0

I have a large data set of Insurance Claims data with 2 columns. One column is a claim identifier. The other is a large string of notes that go with the claim.

My goal is to text mine the Claims Notes for a specific VIN number. Typically a VIN# is in a 17 digit format. See Below: https://www.autocheck.com/vehiclehistory/autocheck/en/vinbasics

However, with my data, some issues arise. Sometimes only the last 6 digits were input for a VIN#. I basically need a way to process my data and grab anything that looks like a 17 digit VIN Number and return it to that row of data. I am using Python 3 and am a rookie text miner but have some basic experience using regular expressions.

I am trying to create a function in python in which I can lambda apply it to the column of notes.

Attempt so far:

C_Notes['VIN#s'] = C_Notes['ClaimsNotes'].str.findall(r'[0-9]{1}[0-9a-zA-Z]{16}') 

I am trying to mimic the format of the VIN in the link I provided.

So something that looks for a string with following qualities:

EDIT: Changed code snippet. This code example works if I make some toy examples of VINs with made up text but I am not having any success iterating through my pandas column.
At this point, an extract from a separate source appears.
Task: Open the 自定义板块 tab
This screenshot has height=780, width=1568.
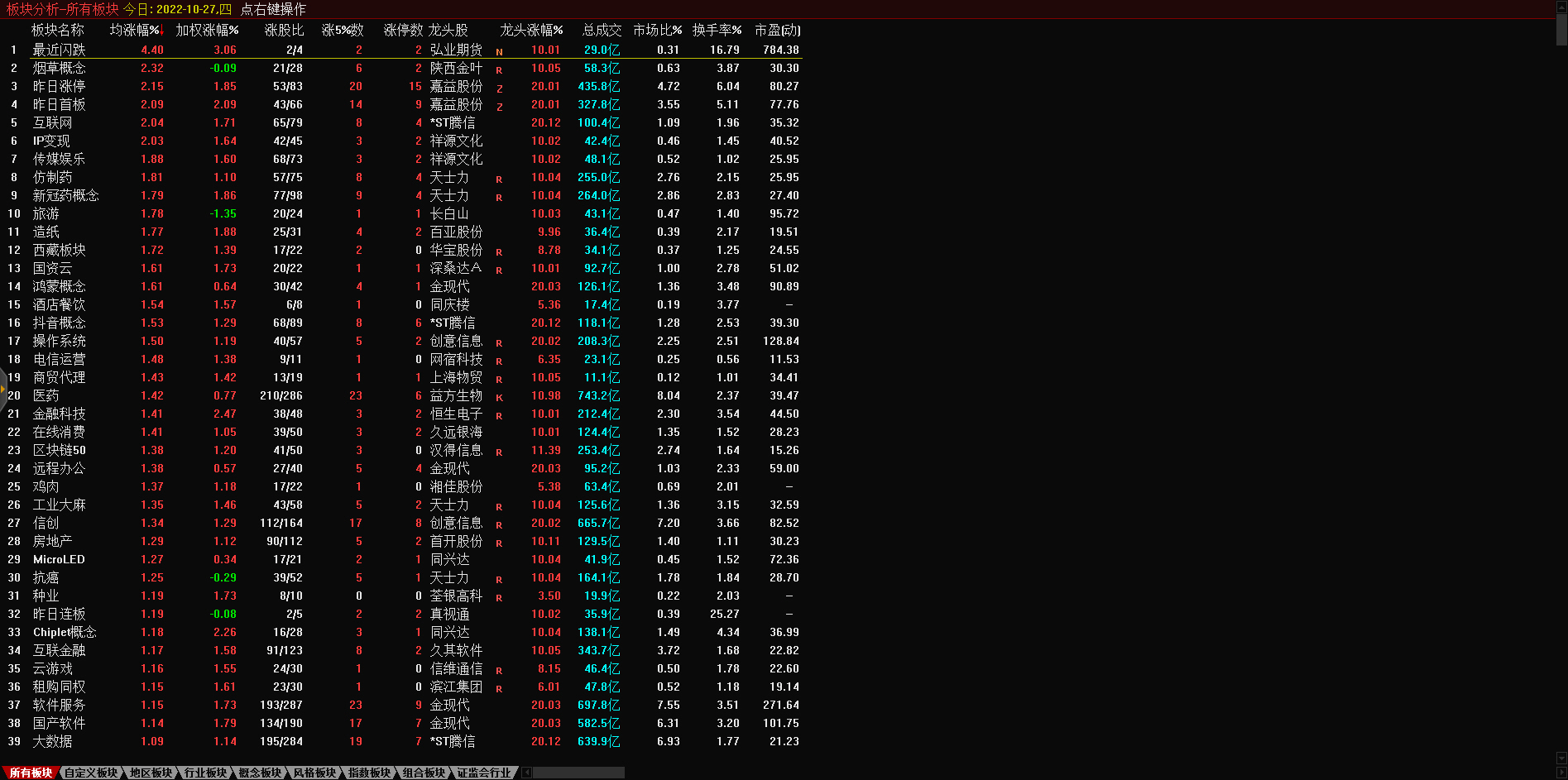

Each row entry has a large paragraph of text I want the function to go through each row at a time.

Thank you.

Coldchain9
  • 1,373
  • 11
  • 31

2 Answers2

1

But with which VIN system exactly you are dealing?

Wikipedia has article describing 17-digit VIN number, describing three different systems: ISO 3779, European and North American.

Apparently there is not general formal rule dictating what (onlyletter/onlydigit/letterordigit) occupies which position.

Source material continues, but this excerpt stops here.